The first thing a compliance officer should do is become familiar with the necessary local regulations that a business needs to follow. Regulations provide businesses with a strong foundation, covering all aspects of risk that a business or product might encounter, thereby setting boundaries that shouldn’t be crossed.
Next, a compliance plan can be drafted based on these understandings. Whether the business is in the financial sector, fintech, crypto, or any other, there are rules and regulations to follow. The main aims of these regulations are to eliminate illegal practices like money laundering and data breaches.
Tip #2: Find the Right Solutions
In every business, success depends on choosing smart goals, implementing plans efficiently, and choosing the right tools at the right time to support reaching ambitious targets.
When a business provides a financial service, the most important tool to opt for is onboarding as KYC, or customer verification, is central to compliance no matter where you operate your business. Since no tool can provide all elements of your digital onboarding experience, you must find tools that can work in tandem to provide a seamless onboarding solution. Research is key here as not all tools can be integrated and some solutions are smoother than others.
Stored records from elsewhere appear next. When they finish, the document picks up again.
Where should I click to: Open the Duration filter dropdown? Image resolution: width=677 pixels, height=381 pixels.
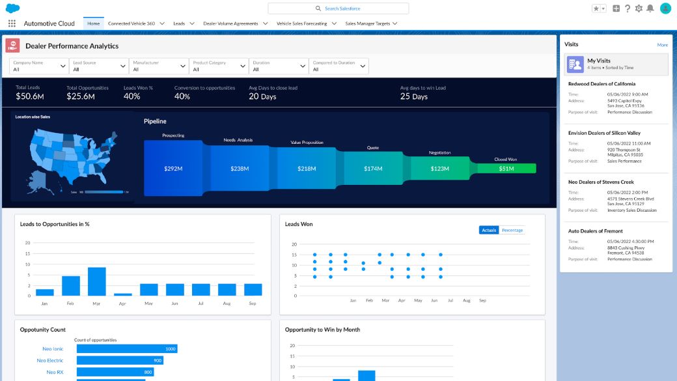279,66
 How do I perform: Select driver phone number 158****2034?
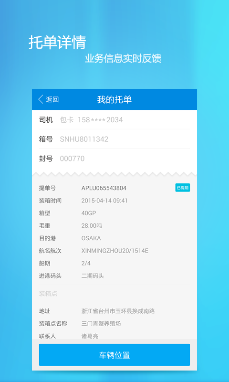100,120
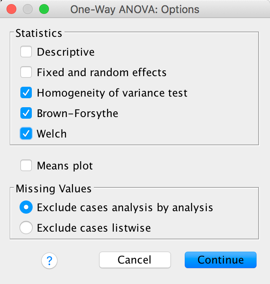270x284 pixels.
Task: Open the help question mark icon
Action: pos(49,260)
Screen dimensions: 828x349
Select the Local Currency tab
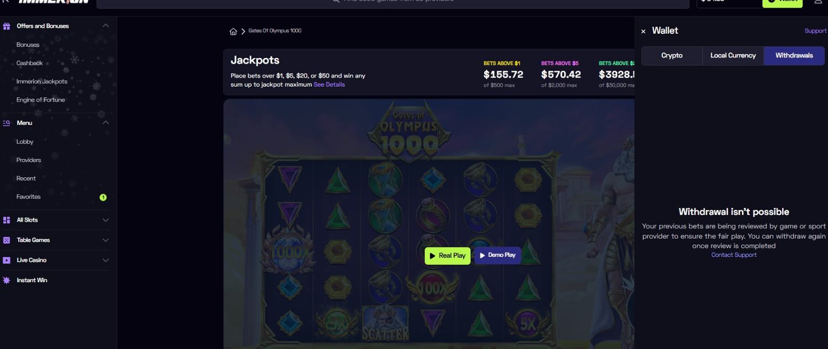click(x=733, y=56)
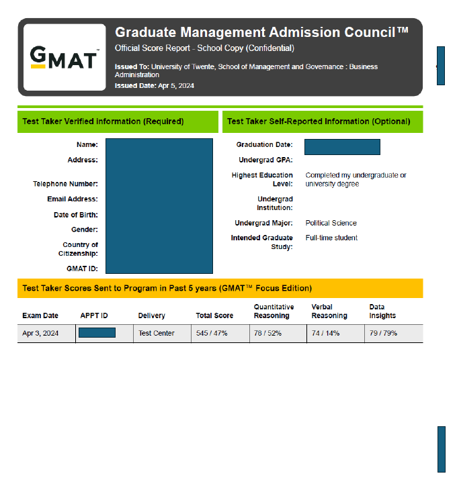Select the Test Taker Verified Information header
Screen dimensions: 457x488
click(103, 121)
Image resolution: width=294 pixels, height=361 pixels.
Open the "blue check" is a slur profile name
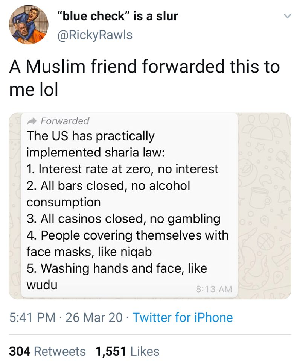click(x=117, y=15)
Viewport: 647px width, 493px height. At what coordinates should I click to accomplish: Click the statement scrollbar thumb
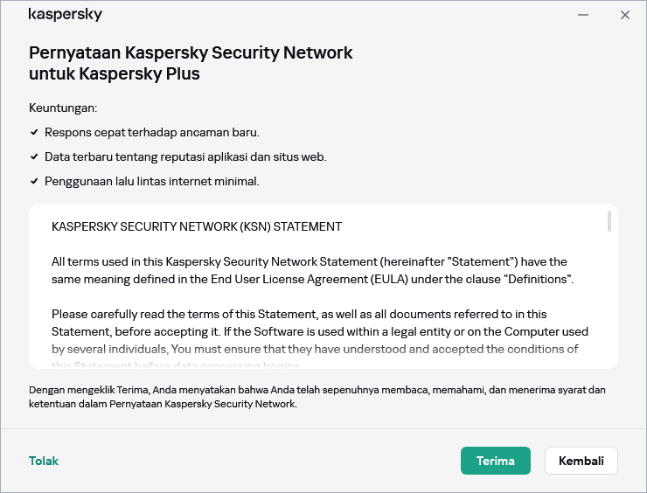pyautogui.click(x=609, y=221)

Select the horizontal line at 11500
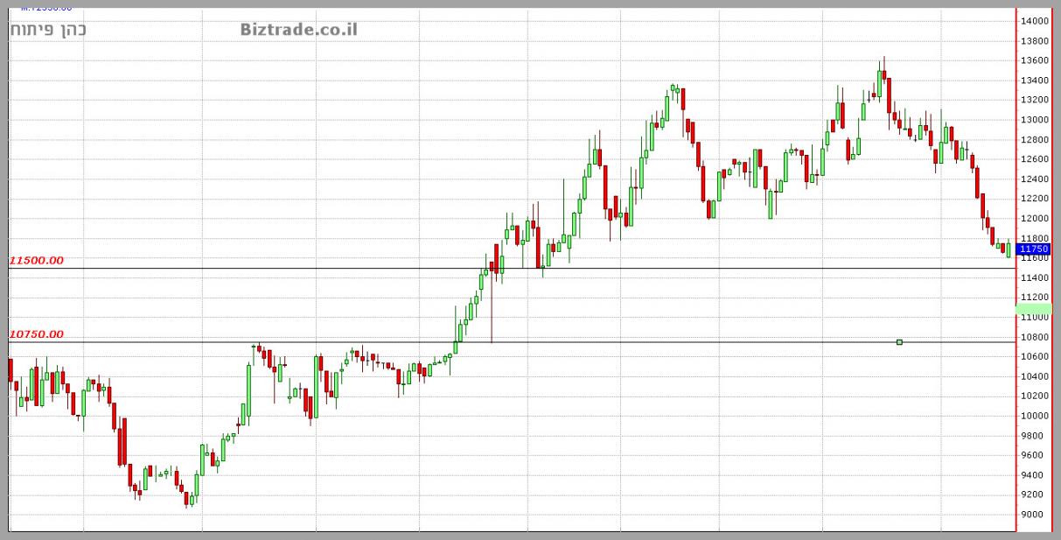tap(262, 268)
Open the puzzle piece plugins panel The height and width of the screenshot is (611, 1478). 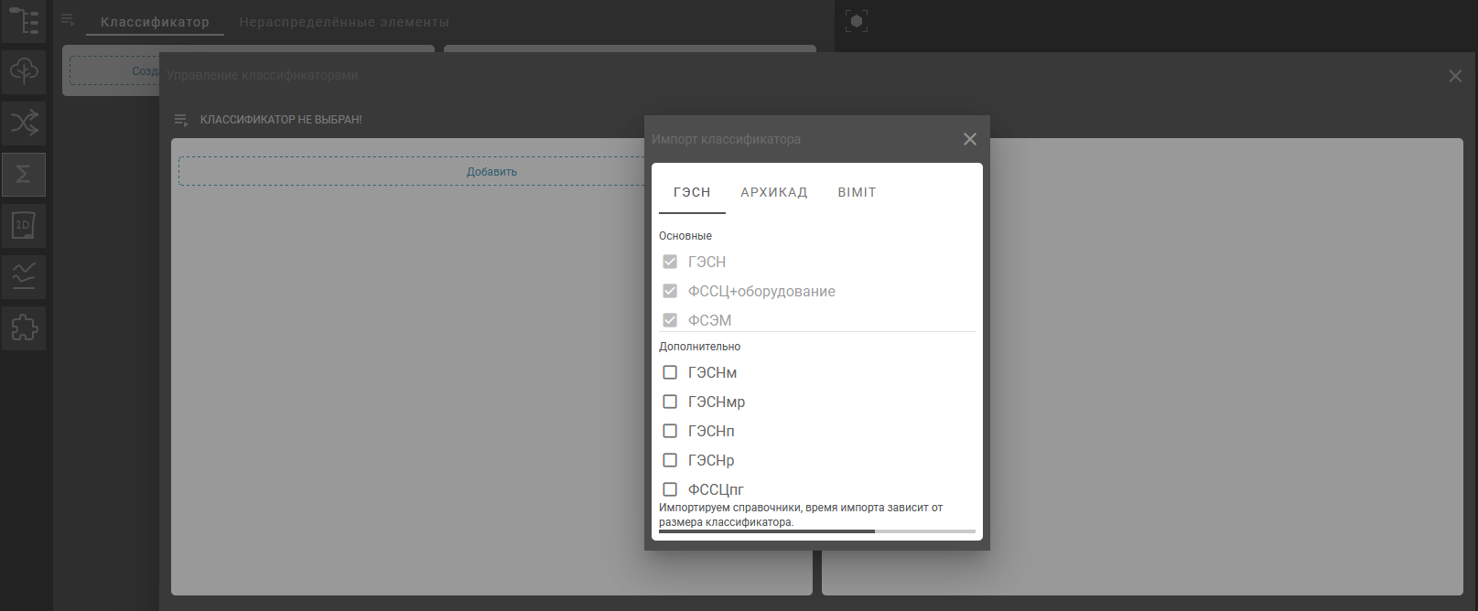(x=24, y=327)
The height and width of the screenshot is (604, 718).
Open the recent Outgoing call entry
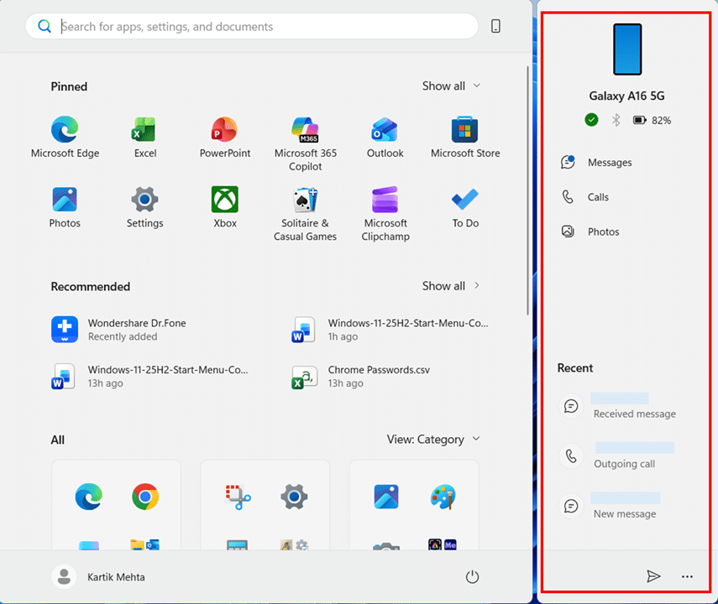pyautogui.click(x=623, y=456)
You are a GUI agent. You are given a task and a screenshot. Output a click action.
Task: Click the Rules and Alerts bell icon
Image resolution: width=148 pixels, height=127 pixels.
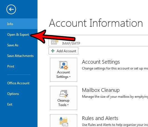(x=64, y=122)
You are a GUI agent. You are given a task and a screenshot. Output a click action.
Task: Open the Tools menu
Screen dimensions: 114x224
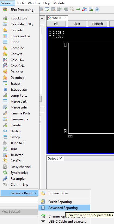coord(21,3)
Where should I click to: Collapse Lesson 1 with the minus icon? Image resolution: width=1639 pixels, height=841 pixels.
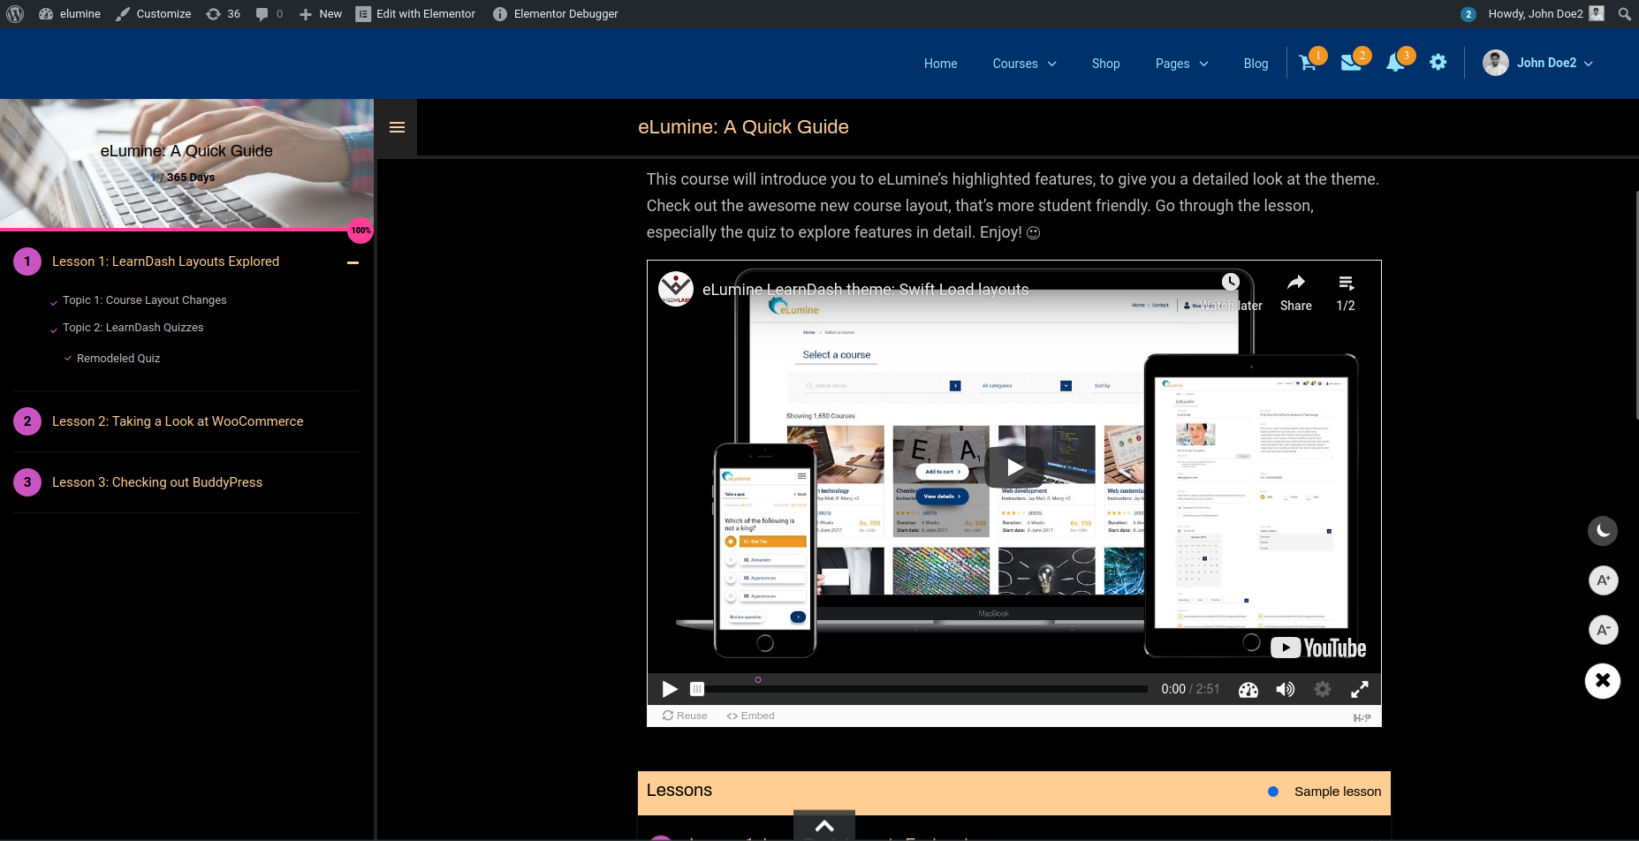click(353, 262)
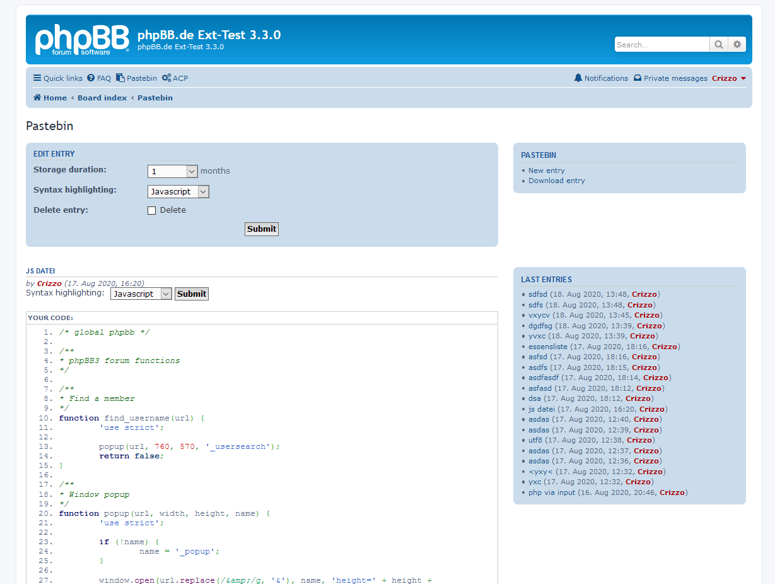Open advanced search via the gear icon
775x584 pixels.
737,44

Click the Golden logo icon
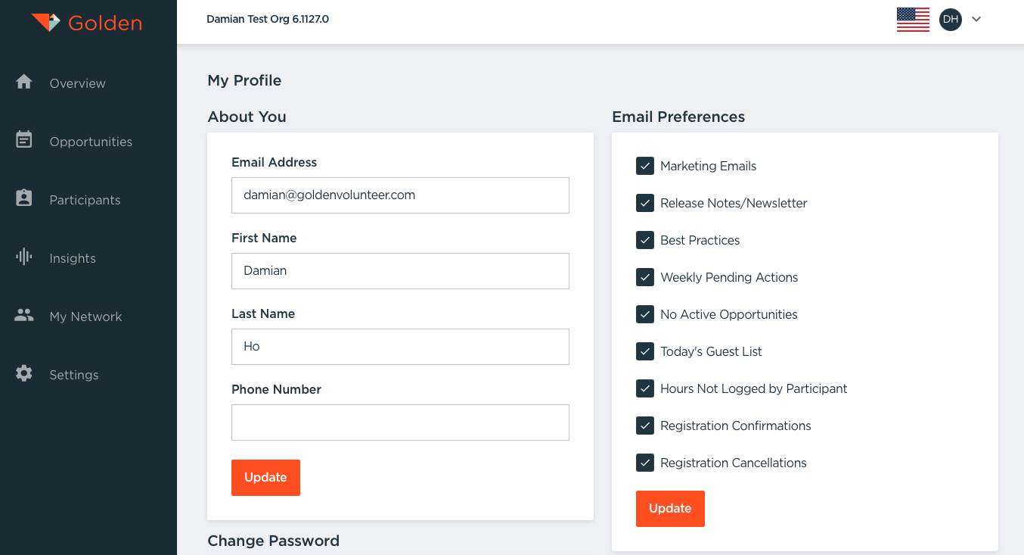(x=45, y=23)
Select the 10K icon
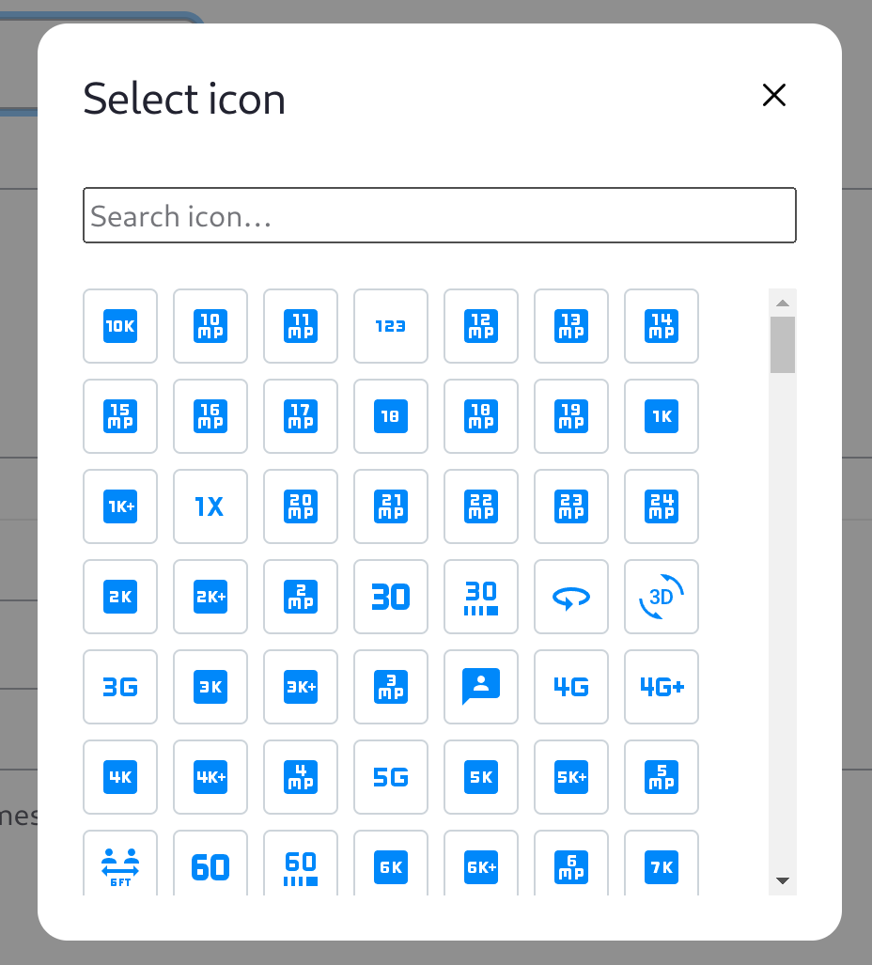Image resolution: width=872 pixels, height=965 pixels. point(119,326)
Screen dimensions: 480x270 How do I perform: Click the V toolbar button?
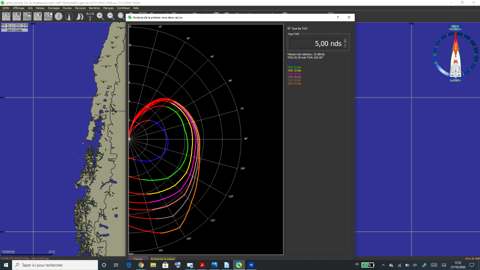pyautogui.click(x=38, y=16)
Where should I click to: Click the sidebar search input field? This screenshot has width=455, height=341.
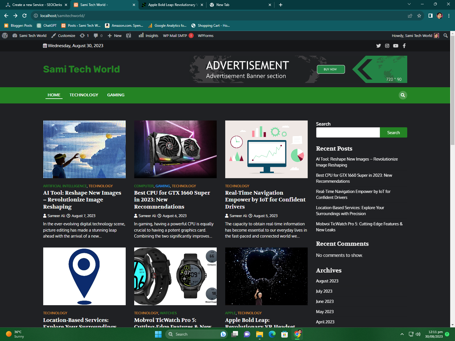pos(348,132)
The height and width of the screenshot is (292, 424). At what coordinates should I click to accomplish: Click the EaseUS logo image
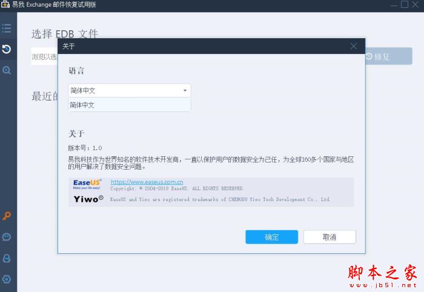click(88, 184)
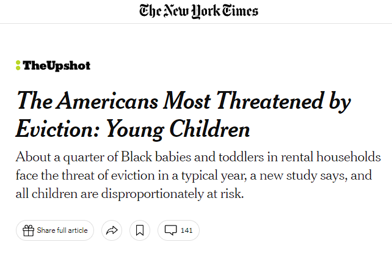The image size is (392, 253).
Task: Open share options with curved arrow icon
Action: pyautogui.click(x=112, y=230)
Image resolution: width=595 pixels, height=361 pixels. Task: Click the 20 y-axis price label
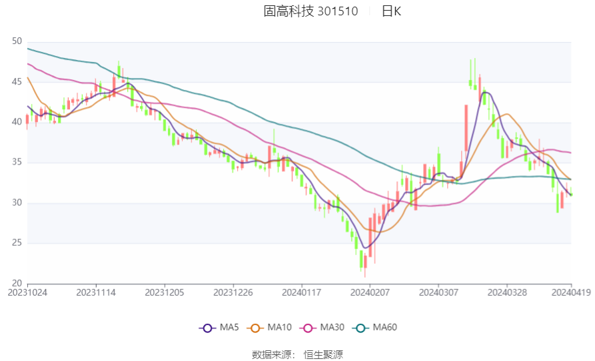pyautogui.click(x=17, y=283)
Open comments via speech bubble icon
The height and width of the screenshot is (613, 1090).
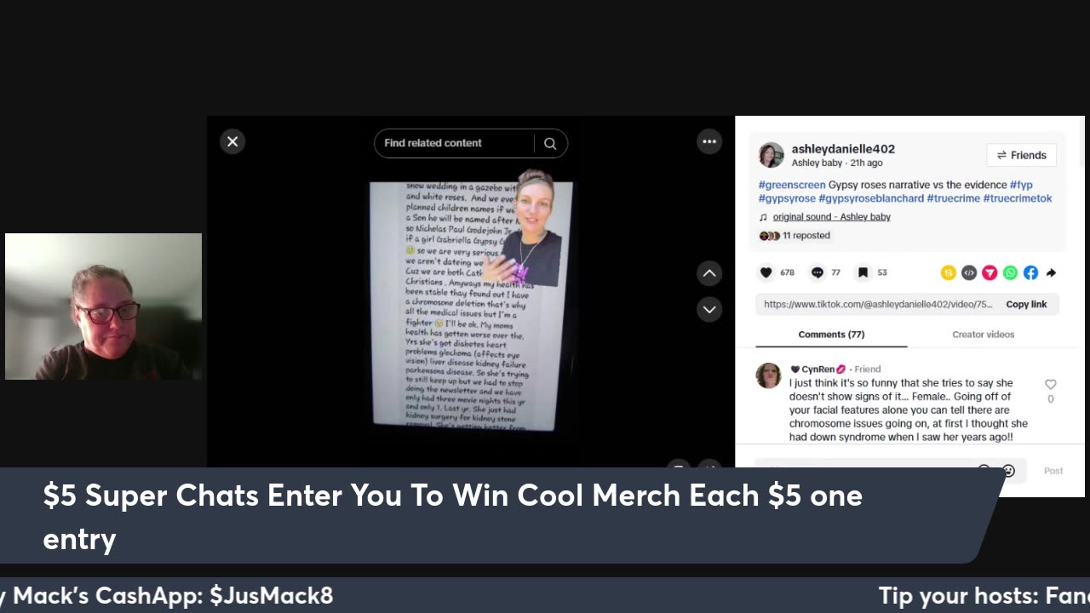(x=818, y=272)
For instance, in the fintech industry your document management system needs to be able to connect with your identity verification and risk scoring tools. Your choice in all three tools is limited to tools that can be integrated which limits your options.
Something to keep in mind when looking into Know Your Customer (KYC) solutions is automation and the level of automation that your business is comfortable with. Taking the example of fraud detection, is your business looking for a tool that can automate everything or do you prefer to work with a team of specialised fraud analysts who can lower false decline rates more than automation could? This decision will inform the fraud detection solution you choose.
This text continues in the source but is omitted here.